*YOUR INSTRUCTIONS*: Reproduce the lines of the listing below verbatim, starting with the line that contains "Select the Tapu Alanı value 1.800,78" and ending with the line that contains "Looking at the screenshot, I should click(x=928, y=87).", both included.

***** MATERIALS PROVIDED

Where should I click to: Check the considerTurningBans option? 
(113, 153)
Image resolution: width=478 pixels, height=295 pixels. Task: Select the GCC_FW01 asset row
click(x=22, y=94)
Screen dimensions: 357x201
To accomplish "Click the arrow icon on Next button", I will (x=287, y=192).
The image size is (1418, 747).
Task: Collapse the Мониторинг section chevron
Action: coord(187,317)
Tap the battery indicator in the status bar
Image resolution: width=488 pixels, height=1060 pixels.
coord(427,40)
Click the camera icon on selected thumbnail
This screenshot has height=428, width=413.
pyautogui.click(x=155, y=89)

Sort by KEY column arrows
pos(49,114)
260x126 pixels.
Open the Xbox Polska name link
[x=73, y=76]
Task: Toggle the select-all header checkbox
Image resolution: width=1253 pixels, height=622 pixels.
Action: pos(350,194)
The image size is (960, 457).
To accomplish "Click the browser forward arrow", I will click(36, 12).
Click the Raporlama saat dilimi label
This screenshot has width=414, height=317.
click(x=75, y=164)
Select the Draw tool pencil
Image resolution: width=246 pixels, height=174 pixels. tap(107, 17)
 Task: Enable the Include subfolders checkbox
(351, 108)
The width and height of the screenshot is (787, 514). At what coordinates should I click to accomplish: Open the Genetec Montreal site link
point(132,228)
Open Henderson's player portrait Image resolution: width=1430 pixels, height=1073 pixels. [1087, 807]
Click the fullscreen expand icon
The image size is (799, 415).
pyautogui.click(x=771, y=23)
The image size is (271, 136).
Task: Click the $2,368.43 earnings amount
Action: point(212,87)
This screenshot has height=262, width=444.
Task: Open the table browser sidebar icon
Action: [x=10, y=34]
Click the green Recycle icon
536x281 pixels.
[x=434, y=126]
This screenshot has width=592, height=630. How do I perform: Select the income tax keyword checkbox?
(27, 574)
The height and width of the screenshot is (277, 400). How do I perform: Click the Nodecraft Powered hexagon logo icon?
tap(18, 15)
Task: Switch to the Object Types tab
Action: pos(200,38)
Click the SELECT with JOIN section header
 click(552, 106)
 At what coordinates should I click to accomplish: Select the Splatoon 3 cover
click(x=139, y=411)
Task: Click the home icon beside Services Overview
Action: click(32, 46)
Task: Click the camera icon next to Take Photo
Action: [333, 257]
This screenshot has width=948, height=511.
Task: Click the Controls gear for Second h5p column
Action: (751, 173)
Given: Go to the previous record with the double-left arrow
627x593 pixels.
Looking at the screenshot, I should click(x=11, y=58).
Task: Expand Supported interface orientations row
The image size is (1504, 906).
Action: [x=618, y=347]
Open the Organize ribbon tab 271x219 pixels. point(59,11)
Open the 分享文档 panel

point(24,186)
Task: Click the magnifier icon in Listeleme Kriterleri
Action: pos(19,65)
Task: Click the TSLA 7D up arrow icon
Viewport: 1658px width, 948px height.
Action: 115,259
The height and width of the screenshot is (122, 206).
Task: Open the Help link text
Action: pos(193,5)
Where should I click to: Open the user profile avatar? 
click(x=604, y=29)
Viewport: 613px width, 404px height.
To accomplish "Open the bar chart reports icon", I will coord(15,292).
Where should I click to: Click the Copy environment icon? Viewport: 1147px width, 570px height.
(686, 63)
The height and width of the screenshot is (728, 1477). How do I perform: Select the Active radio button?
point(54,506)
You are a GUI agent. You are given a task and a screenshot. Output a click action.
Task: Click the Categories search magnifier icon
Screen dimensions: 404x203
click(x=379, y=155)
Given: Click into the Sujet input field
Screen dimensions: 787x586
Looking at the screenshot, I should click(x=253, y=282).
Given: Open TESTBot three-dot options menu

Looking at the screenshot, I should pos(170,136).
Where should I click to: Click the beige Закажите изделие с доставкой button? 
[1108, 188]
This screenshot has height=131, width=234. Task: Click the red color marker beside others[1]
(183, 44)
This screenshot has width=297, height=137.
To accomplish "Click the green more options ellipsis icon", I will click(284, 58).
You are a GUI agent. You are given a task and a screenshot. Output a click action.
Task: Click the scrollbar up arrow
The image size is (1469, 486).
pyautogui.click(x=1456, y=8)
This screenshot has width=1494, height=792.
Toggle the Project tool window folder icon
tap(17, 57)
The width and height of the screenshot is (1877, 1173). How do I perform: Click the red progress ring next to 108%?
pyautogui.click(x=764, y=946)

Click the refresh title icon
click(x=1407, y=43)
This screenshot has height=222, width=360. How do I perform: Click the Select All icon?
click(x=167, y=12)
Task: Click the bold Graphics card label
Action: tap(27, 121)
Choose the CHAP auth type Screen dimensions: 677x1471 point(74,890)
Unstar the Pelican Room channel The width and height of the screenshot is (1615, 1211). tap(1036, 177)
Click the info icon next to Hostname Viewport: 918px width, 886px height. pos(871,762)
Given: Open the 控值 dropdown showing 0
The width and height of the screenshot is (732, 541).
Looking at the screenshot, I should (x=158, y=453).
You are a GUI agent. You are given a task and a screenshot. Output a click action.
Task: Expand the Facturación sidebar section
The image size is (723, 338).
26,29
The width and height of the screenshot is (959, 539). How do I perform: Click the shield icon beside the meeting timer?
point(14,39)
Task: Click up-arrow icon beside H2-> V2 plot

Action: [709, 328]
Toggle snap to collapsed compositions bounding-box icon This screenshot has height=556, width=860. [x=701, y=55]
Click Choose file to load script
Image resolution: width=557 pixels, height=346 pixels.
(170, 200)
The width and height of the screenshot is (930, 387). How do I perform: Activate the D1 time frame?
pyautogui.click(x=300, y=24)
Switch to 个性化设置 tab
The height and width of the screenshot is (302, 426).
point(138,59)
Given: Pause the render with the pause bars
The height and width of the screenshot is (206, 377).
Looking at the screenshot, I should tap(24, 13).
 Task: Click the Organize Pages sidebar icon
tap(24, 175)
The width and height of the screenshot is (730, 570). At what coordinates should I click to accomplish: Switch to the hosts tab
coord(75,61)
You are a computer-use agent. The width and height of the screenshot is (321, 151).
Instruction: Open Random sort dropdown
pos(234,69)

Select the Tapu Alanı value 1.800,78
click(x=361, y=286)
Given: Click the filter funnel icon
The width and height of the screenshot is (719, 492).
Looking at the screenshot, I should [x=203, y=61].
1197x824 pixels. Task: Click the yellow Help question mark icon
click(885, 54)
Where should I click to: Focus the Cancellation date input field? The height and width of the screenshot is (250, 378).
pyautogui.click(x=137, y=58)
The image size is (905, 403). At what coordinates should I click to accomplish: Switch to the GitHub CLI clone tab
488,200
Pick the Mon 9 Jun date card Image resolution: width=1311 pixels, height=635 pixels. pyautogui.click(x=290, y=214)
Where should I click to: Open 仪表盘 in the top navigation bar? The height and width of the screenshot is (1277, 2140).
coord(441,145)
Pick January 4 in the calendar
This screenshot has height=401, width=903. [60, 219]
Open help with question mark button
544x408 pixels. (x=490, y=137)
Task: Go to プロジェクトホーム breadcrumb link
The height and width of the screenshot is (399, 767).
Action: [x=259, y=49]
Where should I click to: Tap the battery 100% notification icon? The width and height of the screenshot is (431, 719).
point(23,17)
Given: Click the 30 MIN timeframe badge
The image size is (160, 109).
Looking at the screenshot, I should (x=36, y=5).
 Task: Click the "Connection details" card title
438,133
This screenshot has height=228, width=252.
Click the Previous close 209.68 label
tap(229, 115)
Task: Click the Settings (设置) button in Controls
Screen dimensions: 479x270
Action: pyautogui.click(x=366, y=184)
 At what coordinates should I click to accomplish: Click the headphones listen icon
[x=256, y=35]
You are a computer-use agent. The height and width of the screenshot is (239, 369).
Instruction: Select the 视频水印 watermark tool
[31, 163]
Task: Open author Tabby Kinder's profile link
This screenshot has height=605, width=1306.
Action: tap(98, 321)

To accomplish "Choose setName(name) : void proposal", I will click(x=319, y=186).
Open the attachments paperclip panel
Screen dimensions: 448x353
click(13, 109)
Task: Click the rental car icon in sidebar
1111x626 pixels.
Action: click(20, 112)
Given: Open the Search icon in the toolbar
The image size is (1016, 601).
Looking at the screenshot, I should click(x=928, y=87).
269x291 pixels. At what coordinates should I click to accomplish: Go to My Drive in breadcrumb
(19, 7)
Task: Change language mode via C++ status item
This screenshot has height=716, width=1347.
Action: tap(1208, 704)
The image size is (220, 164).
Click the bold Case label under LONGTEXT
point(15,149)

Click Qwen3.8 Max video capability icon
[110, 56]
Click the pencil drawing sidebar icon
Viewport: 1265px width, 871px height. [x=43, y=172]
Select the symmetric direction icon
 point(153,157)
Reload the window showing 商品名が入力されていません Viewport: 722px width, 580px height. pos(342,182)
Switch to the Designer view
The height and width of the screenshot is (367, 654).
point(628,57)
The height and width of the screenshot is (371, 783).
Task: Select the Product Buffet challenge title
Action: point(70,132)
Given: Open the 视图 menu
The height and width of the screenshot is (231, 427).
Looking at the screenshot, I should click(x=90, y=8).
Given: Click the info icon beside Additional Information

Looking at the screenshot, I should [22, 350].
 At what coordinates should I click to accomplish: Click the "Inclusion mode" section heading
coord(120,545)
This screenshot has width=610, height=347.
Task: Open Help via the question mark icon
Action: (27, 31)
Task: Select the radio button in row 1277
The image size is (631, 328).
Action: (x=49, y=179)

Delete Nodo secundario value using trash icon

**********

*RESULT OF THIS TASK*:
Select the Tapu Alanı value 1.800,78
click(x=361, y=286)
Given: Click the filter funnel icon
The width and height of the screenshot is (719, 492).
Looking at the screenshot, I should [x=203, y=61].
1197x824 pixels. Task: Click the yellow Help question mark icon
click(885, 54)
Where should I click to: Focus the Cancellation date input field? The height and width of the screenshot is (250, 378).
pyautogui.click(x=137, y=58)
The image size is (905, 403). At what coordinates should I click to accomplish: Switch to the GitHub CLI clone tab
488,200
Pick the Mon 9 Jun date card Image resolution: width=1311 pixels, height=635 pixels. pyautogui.click(x=290, y=214)
Where should I click to: Open 仪表盘 in the top navigation bar? The height and width of the screenshot is (1277, 2140).
coord(441,145)
Pick January 4 in the calendar
This screenshot has height=401, width=903. [60, 219]
Open help with question mark button
544x408 pixels. (x=490, y=137)
Task: Go to プロジェクトホーム breadcrumb link
The height and width of the screenshot is (399, 767).
Action: [x=259, y=49]
Where should I click to: Tap the battery 100% notification icon? The width and height of the screenshot is (431, 719).
point(23,17)
Given: Click the 30 MIN timeframe badge
The image size is (160, 109).
Looking at the screenshot, I should (x=36, y=5).
 Task: Click the "Connection details" card title
438,133
This screenshot has height=228, width=252.
Click the Previous close 209.68 label
tap(229, 115)
Task: Click the Settings (设置) button in Controls
Screen dimensions: 479x270
Action: pyautogui.click(x=366, y=184)
 At what coordinates should I click to accomplish: Click the headphones listen icon
[x=256, y=35]
You are a computer-use agent. The height and width of the screenshot is (239, 369).
Instruction: Select the 视频水印 watermark tool
[31, 163]
Task: Open author Tabby Kinder's profile link
This screenshot has height=605, width=1306.
Action: tap(98, 321)

To accomplish "Choose setName(name) : void proposal", I will click(x=319, y=186).
Open the attachments paperclip panel
Screen dimensions: 448x353
click(13, 109)
Task: Click the rental car icon in sidebar
1111x626 pixels.
Action: click(20, 112)
Given: Open the Search icon in the toolbar
The image size is (1016, 601).
Looking at the screenshot, I should click(x=928, y=87).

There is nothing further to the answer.